The Comfort Zone is a psychological or mental state, according to which the person feels familiar in a given environment and manages it comfortably, with low levels of stress and intensity.
The person avoids difficulties and uses a limited set of behaviors that provide a consistent level of performance, usually without feeling any risk but thus ruling out a real improvement in performance.
As early as 1907, R. Yerkes and J. Dodson were the first to investigate the effects of stress on performance in their groundbreaking 1907 mouse experiment, in which they found that stress improved performance until an optimal level of arousal was achieved. The result of the experiment led the researchers to conclude that increasing stress enhances performance and that excessive stress reduces performance. In each case the subject moves away from his own Comfort Zone.

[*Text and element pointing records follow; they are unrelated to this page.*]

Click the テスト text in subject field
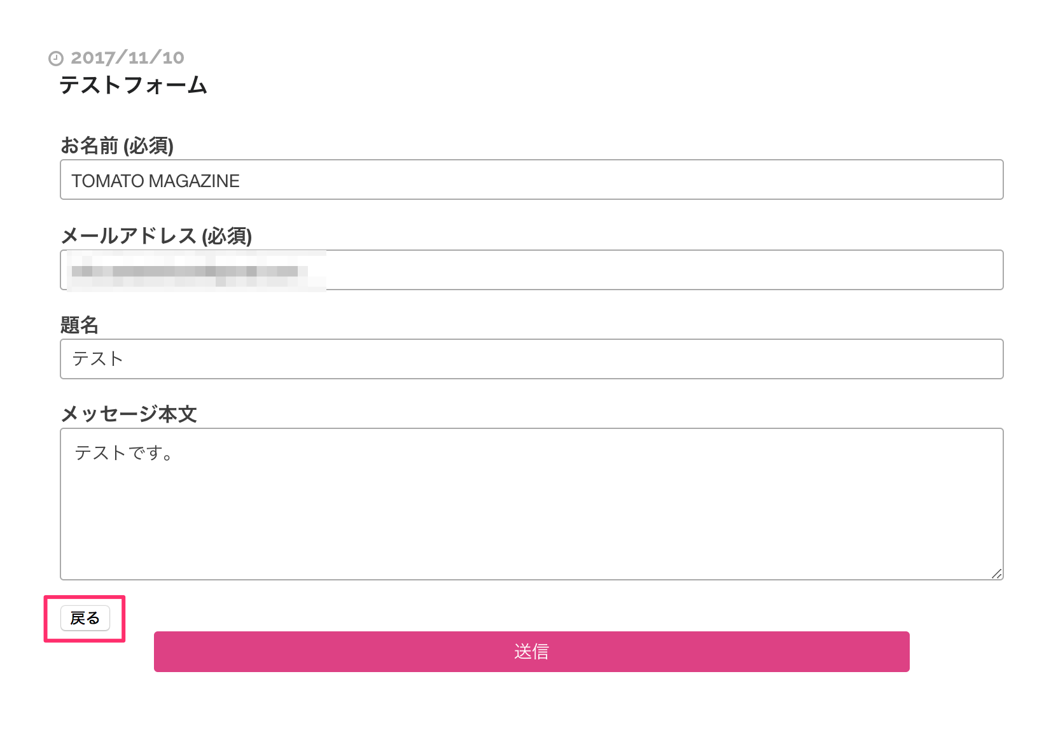(x=97, y=359)
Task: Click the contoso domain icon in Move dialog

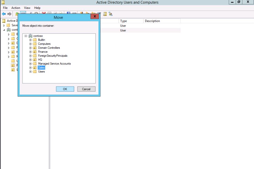Action: 30,36
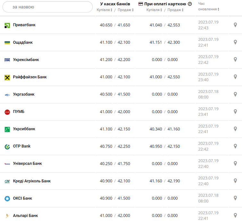Open map pin for Укргазбанк row
The image size is (242, 221).
235,94
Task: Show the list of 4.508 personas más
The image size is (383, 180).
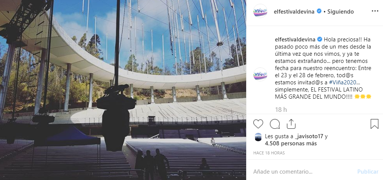Action: click(x=291, y=143)
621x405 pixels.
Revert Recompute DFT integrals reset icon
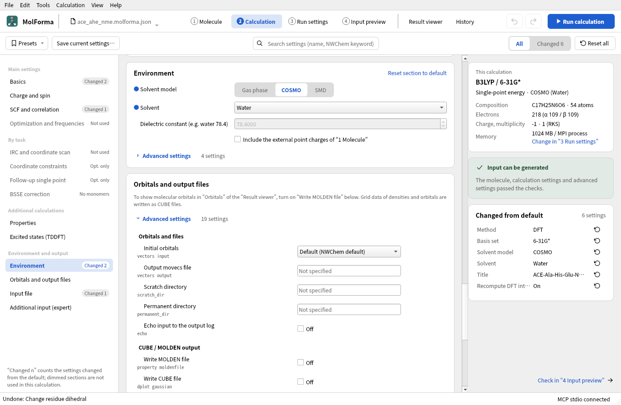(x=597, y=286)
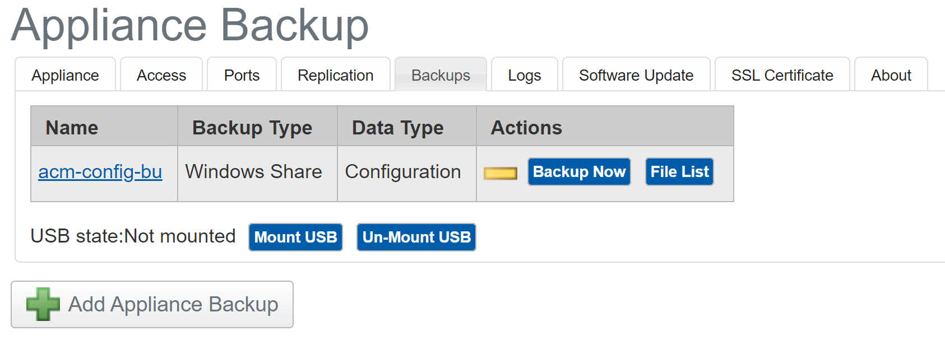The height and width of the screenshot is (340, 945).
Task: Click the Backup Type column header
Action: [252, 127]
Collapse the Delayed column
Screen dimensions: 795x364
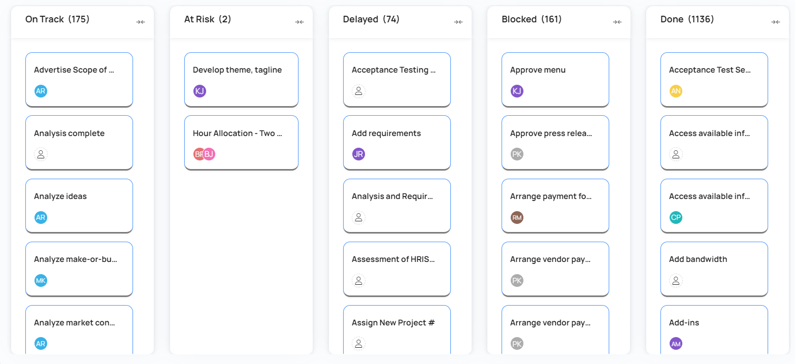(x=458, y=22)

Exiting the Comfort Zone seems to increase stress and stressful reactions.
This probably results in an increased level of concentration and focus. Alasdair White (2009) refers to the “Optimal Performance Zone”, where performance can be enhanced under pressure. Robert Yerkes in the 1907 experiment stated that stress improves performance until an optimal level of arousal is achieved.
Beyond the optimal performance zone, there is the “Risk Zone”, in which the performance decreases rapidly under the influence of greater stress. Stress is thought to have a negative effect on decision making, as fewer alternatives are used and familiar strategies are implemented, even if they are no longer useful.
From this point of view, optimal performance management requires maximizing the time spent in the Optimal Performance Zone.
In sports, the differentiation of athletes into athletes of high level and lower, among other factors that are of course related to coaching and their environment, is the athlete’s ability to leave his own Comfort Zone.
This is perhaps one of the most important factors in order to be able to successfully execute difficult exercises and / or to complete training volumes and intensity on the process of energy production to the desired level and to bring about real changes in the way the metabolism works.
The stronger the mental acceptance of the need to exit the Comfort Zone, the greater the athlete’s ability to increase the Optimal Performance Zone and thus eliminate the Danger Zone, thus achieving the improvement needed to maximize of his athletic performance.